• [WHAT THIS TASK INVOLVES] Write out exactly the lines of the material below, beginning at the top and ending at the line that contains "Apply italic formatting to short description".
====
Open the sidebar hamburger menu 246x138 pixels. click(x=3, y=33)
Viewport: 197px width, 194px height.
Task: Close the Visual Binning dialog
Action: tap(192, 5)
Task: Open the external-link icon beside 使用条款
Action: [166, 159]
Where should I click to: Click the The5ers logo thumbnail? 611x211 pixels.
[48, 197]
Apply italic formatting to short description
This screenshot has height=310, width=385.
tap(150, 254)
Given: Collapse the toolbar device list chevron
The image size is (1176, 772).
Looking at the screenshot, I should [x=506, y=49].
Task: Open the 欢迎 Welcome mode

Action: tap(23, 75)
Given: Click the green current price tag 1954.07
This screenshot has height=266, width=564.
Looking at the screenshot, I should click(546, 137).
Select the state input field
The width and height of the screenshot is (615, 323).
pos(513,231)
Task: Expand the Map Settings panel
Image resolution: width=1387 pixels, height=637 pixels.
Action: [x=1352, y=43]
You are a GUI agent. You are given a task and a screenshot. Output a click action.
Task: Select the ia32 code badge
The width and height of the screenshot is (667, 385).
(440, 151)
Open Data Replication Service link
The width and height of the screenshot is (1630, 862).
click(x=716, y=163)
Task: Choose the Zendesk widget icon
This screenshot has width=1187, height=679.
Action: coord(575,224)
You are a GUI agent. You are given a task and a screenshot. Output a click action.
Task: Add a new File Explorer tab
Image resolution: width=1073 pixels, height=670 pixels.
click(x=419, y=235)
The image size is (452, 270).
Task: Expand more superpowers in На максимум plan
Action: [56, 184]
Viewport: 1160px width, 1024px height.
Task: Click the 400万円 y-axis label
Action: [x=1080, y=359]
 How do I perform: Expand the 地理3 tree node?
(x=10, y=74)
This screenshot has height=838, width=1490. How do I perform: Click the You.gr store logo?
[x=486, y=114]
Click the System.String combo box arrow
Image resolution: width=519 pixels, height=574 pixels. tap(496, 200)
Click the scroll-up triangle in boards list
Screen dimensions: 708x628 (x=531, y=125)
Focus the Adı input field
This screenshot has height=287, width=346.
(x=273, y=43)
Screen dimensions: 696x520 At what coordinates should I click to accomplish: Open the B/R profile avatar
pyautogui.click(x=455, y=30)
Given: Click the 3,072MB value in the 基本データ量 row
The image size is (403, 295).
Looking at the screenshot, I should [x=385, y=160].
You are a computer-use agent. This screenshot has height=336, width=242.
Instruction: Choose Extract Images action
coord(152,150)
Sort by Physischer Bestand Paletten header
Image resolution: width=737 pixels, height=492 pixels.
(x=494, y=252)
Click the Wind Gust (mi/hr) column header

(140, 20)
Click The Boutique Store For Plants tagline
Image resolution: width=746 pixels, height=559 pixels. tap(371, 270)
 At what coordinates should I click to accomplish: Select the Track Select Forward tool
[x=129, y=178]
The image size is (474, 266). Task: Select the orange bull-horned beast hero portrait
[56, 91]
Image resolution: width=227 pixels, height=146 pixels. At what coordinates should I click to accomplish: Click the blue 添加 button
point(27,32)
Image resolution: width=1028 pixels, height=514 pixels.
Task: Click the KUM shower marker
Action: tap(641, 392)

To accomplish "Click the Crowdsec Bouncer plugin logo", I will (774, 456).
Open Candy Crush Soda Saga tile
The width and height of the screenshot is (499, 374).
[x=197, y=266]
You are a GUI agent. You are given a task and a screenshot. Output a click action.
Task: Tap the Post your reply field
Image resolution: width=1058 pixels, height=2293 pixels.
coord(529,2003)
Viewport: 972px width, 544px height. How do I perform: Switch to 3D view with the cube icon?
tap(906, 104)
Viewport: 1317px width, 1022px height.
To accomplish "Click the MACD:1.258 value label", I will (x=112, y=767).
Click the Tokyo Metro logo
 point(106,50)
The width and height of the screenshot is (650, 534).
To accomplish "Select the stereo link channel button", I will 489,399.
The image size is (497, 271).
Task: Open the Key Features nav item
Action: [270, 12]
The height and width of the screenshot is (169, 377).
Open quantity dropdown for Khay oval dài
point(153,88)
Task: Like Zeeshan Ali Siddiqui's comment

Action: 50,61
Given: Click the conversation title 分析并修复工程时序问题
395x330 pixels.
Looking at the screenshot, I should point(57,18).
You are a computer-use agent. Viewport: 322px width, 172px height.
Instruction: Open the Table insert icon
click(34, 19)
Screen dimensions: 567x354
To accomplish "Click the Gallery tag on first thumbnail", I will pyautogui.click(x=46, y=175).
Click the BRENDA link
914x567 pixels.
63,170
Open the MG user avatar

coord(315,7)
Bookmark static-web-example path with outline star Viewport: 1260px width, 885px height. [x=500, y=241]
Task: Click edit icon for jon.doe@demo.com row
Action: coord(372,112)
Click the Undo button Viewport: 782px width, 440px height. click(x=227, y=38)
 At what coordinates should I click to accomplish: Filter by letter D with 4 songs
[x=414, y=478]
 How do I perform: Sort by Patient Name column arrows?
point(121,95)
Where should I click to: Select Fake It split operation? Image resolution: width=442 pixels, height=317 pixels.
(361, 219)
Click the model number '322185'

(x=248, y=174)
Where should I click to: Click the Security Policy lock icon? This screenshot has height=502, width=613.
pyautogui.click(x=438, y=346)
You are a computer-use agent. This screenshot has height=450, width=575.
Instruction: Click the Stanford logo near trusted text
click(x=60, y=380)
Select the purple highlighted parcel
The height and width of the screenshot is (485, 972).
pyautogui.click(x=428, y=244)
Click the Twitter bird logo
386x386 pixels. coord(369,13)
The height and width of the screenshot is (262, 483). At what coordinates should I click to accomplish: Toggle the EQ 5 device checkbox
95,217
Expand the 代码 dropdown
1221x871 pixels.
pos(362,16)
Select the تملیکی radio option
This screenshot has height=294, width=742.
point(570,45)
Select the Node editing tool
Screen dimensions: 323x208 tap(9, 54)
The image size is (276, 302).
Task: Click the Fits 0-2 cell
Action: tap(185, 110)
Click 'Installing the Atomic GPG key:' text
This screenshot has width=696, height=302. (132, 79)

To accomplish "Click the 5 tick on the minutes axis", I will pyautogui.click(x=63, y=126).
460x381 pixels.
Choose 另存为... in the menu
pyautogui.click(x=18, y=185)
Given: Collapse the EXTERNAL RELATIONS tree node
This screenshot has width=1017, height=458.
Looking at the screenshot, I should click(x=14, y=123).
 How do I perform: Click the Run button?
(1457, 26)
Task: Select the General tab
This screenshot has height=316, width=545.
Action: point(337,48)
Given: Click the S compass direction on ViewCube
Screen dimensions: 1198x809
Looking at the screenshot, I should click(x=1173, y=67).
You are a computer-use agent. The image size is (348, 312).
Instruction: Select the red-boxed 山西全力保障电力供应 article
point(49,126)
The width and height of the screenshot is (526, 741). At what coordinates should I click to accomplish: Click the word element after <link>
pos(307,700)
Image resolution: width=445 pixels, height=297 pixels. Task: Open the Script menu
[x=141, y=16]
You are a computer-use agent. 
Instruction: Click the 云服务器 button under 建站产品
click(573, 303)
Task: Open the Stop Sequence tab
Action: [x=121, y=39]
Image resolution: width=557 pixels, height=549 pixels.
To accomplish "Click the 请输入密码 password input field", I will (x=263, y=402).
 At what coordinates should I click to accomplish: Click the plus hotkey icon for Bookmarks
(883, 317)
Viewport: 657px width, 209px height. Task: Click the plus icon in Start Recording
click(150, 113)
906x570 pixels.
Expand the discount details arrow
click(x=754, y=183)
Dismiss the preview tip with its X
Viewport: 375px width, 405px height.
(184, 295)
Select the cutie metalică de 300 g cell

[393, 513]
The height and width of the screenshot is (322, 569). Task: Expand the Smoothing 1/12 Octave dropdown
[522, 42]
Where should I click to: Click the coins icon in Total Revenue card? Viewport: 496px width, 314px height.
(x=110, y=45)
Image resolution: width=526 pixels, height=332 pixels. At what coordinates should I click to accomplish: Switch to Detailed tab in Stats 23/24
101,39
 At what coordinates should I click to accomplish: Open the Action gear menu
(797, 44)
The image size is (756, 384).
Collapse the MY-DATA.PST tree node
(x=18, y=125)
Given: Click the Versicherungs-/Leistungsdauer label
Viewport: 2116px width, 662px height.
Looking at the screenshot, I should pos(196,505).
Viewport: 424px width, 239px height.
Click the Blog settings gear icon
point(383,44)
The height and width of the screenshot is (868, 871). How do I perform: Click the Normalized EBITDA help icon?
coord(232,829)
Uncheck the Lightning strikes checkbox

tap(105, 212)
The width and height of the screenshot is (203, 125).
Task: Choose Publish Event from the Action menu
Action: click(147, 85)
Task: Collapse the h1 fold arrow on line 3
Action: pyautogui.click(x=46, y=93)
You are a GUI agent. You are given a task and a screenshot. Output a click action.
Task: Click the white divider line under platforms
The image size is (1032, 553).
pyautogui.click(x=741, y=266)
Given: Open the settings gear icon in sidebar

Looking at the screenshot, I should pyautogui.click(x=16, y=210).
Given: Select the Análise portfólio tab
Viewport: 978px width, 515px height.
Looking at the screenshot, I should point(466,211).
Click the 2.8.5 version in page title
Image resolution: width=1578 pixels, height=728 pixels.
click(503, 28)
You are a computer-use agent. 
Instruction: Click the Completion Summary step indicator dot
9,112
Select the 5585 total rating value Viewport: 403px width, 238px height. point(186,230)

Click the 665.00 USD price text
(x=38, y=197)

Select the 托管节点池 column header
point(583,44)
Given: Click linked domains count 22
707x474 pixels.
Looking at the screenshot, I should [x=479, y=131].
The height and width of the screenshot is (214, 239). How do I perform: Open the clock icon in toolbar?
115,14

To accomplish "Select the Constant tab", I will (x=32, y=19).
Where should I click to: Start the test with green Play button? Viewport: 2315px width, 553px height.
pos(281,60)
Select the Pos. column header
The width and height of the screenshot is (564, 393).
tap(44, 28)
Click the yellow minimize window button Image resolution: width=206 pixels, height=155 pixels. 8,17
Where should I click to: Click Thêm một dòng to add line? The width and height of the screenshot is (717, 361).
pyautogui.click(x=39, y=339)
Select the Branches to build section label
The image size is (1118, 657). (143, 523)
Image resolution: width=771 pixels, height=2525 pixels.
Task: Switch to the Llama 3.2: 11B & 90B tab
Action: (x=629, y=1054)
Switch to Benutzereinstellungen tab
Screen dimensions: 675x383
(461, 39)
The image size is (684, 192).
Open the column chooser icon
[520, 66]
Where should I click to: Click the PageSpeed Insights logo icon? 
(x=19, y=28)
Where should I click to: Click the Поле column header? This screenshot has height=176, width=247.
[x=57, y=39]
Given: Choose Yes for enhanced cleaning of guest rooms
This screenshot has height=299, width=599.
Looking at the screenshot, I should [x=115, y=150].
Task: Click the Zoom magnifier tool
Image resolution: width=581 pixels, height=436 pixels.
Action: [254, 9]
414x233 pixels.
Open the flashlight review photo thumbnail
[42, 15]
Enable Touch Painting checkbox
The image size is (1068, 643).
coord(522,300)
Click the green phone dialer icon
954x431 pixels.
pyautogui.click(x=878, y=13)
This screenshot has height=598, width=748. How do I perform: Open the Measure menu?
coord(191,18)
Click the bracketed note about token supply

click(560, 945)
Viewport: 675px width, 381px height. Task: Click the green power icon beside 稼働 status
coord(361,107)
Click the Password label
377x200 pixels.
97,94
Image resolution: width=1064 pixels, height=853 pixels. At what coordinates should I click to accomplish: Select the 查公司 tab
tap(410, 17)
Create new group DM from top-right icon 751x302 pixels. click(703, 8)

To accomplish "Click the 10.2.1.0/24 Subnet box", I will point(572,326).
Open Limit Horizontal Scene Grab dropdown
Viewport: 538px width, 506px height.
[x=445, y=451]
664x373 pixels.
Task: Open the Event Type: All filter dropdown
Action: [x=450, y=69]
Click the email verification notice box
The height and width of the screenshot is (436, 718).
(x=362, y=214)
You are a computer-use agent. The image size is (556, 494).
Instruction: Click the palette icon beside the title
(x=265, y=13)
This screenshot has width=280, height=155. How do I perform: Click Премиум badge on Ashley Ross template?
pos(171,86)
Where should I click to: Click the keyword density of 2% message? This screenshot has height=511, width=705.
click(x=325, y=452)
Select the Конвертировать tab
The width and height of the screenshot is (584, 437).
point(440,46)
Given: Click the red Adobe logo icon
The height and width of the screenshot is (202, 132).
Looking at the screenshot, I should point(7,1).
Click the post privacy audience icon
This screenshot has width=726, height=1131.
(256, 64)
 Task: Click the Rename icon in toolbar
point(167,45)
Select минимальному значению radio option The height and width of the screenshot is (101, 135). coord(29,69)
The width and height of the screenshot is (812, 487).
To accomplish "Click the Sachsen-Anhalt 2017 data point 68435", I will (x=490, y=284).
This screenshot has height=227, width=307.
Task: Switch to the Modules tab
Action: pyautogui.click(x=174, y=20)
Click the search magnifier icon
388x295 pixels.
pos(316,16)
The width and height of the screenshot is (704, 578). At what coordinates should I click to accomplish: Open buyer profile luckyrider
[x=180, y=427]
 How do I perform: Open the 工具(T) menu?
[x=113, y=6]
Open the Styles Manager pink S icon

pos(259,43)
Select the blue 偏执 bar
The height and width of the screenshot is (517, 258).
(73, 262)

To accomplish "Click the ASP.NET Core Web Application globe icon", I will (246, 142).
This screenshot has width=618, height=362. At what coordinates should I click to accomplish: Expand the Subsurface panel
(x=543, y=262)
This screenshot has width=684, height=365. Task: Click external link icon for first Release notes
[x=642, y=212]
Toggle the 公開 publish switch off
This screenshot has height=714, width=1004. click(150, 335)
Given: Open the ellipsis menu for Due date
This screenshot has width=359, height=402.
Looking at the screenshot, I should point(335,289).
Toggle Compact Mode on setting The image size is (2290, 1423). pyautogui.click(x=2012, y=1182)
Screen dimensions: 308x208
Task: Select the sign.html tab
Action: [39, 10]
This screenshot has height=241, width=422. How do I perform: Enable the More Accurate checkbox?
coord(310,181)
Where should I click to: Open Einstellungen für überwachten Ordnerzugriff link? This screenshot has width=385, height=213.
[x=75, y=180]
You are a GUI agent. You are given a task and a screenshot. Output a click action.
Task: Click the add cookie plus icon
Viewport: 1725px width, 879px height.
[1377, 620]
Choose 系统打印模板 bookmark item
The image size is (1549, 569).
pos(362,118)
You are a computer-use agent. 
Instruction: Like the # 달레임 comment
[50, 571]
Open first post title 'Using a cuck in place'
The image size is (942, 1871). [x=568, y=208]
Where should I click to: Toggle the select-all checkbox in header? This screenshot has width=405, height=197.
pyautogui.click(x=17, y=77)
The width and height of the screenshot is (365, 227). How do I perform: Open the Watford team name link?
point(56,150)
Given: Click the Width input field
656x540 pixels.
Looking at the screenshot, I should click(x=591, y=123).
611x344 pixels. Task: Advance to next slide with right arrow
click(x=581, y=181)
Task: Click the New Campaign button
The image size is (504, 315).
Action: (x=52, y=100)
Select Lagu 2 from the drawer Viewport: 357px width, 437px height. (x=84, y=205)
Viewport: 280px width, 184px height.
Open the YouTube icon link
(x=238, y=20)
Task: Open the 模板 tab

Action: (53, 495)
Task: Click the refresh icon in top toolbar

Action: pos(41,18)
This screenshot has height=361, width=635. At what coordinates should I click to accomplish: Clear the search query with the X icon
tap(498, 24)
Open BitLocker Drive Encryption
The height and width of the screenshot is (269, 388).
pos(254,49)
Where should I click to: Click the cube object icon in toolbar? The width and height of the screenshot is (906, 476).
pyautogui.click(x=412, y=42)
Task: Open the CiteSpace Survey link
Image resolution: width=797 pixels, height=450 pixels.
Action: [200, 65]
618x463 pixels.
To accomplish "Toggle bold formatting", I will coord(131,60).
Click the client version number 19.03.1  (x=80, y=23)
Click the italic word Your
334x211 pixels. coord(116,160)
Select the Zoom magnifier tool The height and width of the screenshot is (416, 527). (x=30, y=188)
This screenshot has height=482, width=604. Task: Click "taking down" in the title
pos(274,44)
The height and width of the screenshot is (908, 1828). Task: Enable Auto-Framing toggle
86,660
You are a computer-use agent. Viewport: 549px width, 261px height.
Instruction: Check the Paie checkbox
====
• [OUTPUT OF THE EXERCISE]
Open the sidebar hamburger menu 246x138 pixels. click(x=3, y=33)
Viewport: 197px width, 194px height.
Task: Close the Visual Binning dialog
Action: tap(192, 5)
Task: Open the external-link icon beside 使用条款
Action: [166, 159]
Where should I click to: Click the The5ers logo thumbnail? 611x211 pixels.
[48, 197]
Apply italic formatting to short description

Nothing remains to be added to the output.